"Je viens d'avoir une conversation personnelle assez émouvante avec ChatGPT en mode vocal, à propos de stress et d'équilibre travail-vie personnelle", a déclaré Lilian Weng, chargée des enjeux de sécurité liés à l'intelligence artificielle, fin septembre sur X (ex-Twitter). "Fait intéressant, je me suis sentie écoutée et réconfortée. Je n'avais jamais tenté de thérapie auparavant mais ça ressemble probablement à ça", s'est-elle demandée.
Son message permettait évidemment de mettre en lumière la toute nouvelle fonctionnalité (payante) de synthèse vocale du robot sorti il y a près d'un an et qui cherche son modèle économique. La psychologie "a pour but d'améliorer la santé mentale et c'est un travail difficile", lui a vertement répondu la développeuse et activiste américaine Cher Scarlett. "S'envoyer à soi-même des ondes positives, c'est bien, mais ça n'a rien à voir" avec une thérapie, a-t-elle tancé.
Mais l'interaction avec une IA peut-elle réellement produire l'expérience positive décrite par Lilian Weng? Selon une étude publiée cette semaine dans la revue scientifique Nature Machine Intelligence, ce phénomène pourrait s'expliquer par un effet placebo.
Pour le démontrer, des chercheurs du Massachusetts Institute of Technology (MIT) et de l'Université d'Arizona ont interrogé 300 participants, expliquant à certains que le chatbot était doté d'empathie, à d'autres qu'il était manipulateur et à un troisième groupe qu'il avait un comportement équilibré. Résultat, ceux qui pensaient dialoguer avec un assistant virtuel bienveillant étaient bien plus enclins à considérer l'agent conversationnel comme digne de confiance. "Nous constatons qu'en quelque sorte, l'IA est perçue selon les préconceptions de l'utilisateur," a déclaré Pat Pataranutaporn, co-auteur de l'étude.
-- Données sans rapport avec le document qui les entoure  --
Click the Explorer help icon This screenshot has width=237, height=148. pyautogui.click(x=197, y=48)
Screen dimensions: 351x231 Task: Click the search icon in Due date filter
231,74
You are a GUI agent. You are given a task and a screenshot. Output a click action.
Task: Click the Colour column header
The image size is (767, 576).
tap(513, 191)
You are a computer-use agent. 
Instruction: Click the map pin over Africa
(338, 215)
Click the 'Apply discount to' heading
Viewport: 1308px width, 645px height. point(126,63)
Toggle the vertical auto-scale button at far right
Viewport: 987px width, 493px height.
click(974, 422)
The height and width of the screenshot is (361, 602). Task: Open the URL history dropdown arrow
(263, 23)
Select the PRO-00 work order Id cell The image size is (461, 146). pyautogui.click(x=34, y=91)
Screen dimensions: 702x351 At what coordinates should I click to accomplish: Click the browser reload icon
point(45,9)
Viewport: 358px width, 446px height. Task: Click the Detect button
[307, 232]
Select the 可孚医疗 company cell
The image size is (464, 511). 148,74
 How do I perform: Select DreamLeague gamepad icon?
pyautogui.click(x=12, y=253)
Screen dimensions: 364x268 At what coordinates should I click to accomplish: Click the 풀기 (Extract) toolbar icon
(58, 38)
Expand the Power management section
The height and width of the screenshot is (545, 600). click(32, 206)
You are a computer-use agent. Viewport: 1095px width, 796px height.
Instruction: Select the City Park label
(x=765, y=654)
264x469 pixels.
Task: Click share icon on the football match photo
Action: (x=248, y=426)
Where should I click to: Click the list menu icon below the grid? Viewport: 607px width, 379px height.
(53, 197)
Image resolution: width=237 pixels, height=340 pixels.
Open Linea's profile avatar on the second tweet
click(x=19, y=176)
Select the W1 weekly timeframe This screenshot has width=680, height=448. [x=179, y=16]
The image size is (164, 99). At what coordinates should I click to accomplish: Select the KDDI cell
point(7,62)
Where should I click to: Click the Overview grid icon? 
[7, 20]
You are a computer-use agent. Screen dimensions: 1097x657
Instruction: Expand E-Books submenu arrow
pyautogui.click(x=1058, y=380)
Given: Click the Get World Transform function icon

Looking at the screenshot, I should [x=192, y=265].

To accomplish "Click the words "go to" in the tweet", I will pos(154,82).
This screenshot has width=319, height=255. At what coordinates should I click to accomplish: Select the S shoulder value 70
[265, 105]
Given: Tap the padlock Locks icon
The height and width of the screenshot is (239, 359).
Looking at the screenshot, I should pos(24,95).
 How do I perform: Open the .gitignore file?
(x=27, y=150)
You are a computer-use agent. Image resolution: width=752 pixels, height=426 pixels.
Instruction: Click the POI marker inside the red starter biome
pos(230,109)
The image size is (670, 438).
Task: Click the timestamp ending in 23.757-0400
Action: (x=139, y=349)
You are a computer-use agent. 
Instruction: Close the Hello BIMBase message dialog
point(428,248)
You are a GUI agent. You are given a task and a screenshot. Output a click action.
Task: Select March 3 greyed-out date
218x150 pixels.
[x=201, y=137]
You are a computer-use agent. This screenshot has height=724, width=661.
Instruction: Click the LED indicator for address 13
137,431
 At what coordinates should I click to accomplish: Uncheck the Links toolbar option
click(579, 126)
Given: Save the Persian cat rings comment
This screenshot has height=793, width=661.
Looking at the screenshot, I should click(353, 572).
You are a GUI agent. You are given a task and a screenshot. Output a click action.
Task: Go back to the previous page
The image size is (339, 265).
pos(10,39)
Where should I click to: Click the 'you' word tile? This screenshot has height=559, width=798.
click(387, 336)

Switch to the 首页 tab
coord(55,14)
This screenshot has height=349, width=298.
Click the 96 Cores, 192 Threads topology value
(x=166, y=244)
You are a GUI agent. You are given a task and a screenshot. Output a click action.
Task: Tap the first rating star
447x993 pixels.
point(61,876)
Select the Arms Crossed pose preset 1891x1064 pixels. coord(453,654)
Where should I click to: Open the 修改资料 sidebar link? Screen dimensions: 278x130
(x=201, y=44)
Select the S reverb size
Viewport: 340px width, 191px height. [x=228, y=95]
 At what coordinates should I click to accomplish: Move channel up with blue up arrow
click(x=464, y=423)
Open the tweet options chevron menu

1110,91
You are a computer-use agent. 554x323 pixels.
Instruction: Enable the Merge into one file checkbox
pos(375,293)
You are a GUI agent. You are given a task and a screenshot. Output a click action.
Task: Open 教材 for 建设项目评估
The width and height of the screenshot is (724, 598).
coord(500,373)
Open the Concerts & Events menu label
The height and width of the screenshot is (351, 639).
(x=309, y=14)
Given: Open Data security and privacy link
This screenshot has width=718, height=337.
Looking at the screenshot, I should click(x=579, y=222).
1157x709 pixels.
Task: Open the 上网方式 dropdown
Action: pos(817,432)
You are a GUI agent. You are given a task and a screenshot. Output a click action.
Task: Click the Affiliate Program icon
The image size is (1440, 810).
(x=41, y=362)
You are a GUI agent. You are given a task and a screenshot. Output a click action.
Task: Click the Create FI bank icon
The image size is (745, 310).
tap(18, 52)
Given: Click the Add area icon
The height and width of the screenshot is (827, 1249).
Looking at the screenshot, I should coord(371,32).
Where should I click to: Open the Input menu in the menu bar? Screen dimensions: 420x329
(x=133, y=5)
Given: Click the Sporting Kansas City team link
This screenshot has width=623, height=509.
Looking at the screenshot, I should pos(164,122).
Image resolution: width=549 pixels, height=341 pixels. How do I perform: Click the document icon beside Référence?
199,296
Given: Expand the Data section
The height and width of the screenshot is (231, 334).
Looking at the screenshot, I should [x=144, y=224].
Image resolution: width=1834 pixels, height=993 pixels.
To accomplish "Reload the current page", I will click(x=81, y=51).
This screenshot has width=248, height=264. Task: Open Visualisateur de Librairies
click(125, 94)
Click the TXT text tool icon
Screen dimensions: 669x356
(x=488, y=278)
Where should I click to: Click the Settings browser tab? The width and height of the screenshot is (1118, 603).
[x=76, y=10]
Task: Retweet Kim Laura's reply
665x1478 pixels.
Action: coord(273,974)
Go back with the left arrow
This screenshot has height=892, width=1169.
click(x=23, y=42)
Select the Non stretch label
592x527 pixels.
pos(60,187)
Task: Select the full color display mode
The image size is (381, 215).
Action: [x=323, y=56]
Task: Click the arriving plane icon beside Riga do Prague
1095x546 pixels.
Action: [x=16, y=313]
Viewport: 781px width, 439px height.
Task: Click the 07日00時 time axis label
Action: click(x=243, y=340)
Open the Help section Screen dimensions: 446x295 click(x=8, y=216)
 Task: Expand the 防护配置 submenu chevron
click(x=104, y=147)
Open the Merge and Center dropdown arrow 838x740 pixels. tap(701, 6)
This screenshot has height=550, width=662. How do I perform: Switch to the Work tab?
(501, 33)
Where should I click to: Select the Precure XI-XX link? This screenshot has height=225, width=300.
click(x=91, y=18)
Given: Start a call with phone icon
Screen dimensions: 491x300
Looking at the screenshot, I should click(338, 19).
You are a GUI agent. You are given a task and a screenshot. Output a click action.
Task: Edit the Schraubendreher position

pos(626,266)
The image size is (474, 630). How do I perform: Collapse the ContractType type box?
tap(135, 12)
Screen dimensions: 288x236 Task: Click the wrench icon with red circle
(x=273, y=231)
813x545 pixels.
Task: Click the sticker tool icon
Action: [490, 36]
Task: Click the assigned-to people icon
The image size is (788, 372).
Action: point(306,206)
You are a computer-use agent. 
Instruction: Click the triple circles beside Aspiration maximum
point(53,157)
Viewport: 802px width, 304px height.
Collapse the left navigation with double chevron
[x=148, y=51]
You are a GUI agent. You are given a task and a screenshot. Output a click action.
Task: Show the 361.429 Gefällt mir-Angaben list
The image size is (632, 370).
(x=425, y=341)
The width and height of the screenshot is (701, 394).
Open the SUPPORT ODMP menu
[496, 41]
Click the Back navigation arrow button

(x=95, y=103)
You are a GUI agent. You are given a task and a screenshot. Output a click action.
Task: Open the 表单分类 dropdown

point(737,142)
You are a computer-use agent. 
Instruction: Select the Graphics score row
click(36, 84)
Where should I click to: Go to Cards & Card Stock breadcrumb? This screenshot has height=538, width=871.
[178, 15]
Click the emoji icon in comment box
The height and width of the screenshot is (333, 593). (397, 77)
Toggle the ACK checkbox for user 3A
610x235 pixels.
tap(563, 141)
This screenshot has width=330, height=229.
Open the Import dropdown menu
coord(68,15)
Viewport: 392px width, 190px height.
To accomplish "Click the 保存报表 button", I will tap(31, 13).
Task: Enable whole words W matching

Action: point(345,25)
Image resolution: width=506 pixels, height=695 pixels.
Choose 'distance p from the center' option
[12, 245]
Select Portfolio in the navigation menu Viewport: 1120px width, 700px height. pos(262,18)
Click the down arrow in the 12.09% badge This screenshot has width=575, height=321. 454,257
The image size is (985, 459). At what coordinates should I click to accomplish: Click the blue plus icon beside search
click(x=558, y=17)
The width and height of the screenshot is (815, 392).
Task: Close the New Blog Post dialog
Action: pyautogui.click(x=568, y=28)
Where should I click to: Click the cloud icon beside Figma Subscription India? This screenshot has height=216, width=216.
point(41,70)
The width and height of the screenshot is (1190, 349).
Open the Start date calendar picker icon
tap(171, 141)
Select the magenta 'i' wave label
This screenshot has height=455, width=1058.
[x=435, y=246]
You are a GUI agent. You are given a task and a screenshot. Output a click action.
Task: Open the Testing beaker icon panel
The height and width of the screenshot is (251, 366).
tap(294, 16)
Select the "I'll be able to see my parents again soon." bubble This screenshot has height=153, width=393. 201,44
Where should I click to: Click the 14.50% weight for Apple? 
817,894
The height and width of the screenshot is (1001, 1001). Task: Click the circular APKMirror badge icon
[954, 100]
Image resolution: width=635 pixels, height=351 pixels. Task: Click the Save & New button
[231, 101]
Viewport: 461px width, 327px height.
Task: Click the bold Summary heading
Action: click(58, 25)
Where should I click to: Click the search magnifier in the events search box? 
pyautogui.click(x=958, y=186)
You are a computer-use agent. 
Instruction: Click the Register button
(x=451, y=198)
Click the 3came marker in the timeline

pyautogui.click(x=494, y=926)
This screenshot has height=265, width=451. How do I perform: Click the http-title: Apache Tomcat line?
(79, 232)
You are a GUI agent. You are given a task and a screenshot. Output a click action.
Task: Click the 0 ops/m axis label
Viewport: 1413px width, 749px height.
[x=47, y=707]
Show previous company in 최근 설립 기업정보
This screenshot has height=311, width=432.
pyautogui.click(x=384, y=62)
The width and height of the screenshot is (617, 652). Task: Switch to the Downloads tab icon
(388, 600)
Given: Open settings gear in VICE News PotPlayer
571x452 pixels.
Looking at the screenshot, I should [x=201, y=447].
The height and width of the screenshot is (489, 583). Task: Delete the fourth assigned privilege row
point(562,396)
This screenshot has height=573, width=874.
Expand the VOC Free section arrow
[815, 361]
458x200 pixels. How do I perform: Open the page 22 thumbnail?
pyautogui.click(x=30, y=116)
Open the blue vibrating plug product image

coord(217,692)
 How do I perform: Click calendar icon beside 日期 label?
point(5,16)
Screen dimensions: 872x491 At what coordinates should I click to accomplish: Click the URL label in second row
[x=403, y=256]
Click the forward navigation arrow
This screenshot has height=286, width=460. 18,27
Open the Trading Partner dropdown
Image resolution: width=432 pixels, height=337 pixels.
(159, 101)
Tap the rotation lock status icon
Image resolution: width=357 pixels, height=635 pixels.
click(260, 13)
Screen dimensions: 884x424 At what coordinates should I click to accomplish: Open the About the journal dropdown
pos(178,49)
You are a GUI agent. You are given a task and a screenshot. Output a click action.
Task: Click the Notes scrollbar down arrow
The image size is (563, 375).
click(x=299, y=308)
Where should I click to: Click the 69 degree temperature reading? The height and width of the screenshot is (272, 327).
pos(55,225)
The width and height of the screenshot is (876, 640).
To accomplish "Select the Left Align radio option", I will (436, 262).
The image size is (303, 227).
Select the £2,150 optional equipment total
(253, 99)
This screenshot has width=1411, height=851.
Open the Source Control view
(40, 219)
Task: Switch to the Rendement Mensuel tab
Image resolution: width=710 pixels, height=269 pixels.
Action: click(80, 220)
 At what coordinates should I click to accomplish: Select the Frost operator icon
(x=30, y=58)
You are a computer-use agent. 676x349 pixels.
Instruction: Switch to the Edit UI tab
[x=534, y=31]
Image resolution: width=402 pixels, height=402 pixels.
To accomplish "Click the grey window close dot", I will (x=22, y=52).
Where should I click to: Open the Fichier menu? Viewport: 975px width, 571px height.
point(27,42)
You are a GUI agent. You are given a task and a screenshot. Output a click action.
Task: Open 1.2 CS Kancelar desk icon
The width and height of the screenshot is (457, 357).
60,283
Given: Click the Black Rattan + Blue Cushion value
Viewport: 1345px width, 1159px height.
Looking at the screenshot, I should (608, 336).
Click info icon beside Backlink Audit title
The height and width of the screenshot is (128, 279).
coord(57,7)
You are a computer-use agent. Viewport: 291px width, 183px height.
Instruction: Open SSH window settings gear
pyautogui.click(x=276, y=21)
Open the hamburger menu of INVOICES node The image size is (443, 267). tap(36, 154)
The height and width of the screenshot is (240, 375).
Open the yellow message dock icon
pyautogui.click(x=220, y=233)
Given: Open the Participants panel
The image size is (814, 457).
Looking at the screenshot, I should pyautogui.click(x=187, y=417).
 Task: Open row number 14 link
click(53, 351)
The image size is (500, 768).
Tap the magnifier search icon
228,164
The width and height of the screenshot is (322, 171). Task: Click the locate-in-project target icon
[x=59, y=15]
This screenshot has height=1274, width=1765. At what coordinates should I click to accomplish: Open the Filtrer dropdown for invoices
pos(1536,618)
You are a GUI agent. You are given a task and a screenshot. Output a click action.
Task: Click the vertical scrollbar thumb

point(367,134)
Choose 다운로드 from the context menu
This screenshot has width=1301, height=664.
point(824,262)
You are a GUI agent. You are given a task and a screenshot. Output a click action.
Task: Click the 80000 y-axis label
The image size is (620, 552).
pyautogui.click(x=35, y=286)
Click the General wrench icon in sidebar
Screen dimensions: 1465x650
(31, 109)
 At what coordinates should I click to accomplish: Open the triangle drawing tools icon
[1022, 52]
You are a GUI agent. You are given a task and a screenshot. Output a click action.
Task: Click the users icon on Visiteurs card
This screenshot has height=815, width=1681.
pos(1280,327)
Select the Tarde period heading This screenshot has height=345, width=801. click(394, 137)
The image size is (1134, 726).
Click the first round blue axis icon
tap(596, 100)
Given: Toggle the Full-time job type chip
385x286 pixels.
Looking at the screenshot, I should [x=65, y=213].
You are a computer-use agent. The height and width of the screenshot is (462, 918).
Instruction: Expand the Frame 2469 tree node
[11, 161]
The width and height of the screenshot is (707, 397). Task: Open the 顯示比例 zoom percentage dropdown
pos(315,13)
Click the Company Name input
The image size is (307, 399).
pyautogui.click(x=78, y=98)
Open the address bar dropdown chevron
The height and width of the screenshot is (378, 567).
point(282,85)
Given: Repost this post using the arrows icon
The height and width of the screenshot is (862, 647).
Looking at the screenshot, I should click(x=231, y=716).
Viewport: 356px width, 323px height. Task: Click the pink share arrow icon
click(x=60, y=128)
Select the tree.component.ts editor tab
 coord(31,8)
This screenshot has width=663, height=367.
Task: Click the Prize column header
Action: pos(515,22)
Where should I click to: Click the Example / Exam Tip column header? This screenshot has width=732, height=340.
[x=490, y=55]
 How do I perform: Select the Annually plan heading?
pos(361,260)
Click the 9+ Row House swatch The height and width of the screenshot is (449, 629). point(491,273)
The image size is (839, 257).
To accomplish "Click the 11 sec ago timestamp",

Sans s'encombrer de trop de précautions dans un domaine pourtant sensible, de nombreuses start-up se sont lancées dans le développement d'applications censées offrir une forme d'assistance en matière de santé mentale, occasionnant de premières polémiques. Des utilisateurs de Replika, une appli populaire réputée pour apporter des bienfaits psychologiques, se sont notamment plaints que l'IA pouvait devenir obsédée par le sexe ou manipulatrice.
L'ONG américaine Koko, qui a mené en février une expérience avec 4.000 patients en leur proposant des conseils rédigés à l'aide du modèle d'IA GPT-3, a également reconnu que les réponses automatisées ne fonctionnaient pas en tant que thérapie. "L'empathie simulée paraît étrange, vide de sens", a écrit le cofondateur de la société, Rob Morris, sur X. Cette remarque fait écho aux conclusions de la précédente étude sur l'effet placebo, lors de laquelle certains participants ont eu l'impression de "parler à un mur".
Interrogé par l'AFP, David Shaw, de l'Université de Bâle, n'est pas étonné de ces piètres résultats. "Il semble qu'aucun des participants n'ait été informé de la stupidité des chatbots", remarque-t-il. L'idée d'un robot thérapeute n'est pourtant pas récente.
Dans les années 60, le premier programme du genre, Eliza, a été développé pour simuler une psychothérapie grâce à la méthode du psychologue américain Carl Rogers. Sans rien comprendre réellement des problèmes qui lui étaient racontés, le logiciel se contentait de prolonger la discussion avec des questions types enrichies de mots-clés trouvés dans les réponses de ses interlocuteurs. "Ce que je n'avais pas réalisé, c'est qu'une exposition extrêmement courte à un programme informatique relativement simple pouvait induire de puissantes pensées délirantes chez des personnes tout à fait normales", avait par la suite écrit Joseph Weizenbaum, le créateur de cet ancêtre de ChatGPT.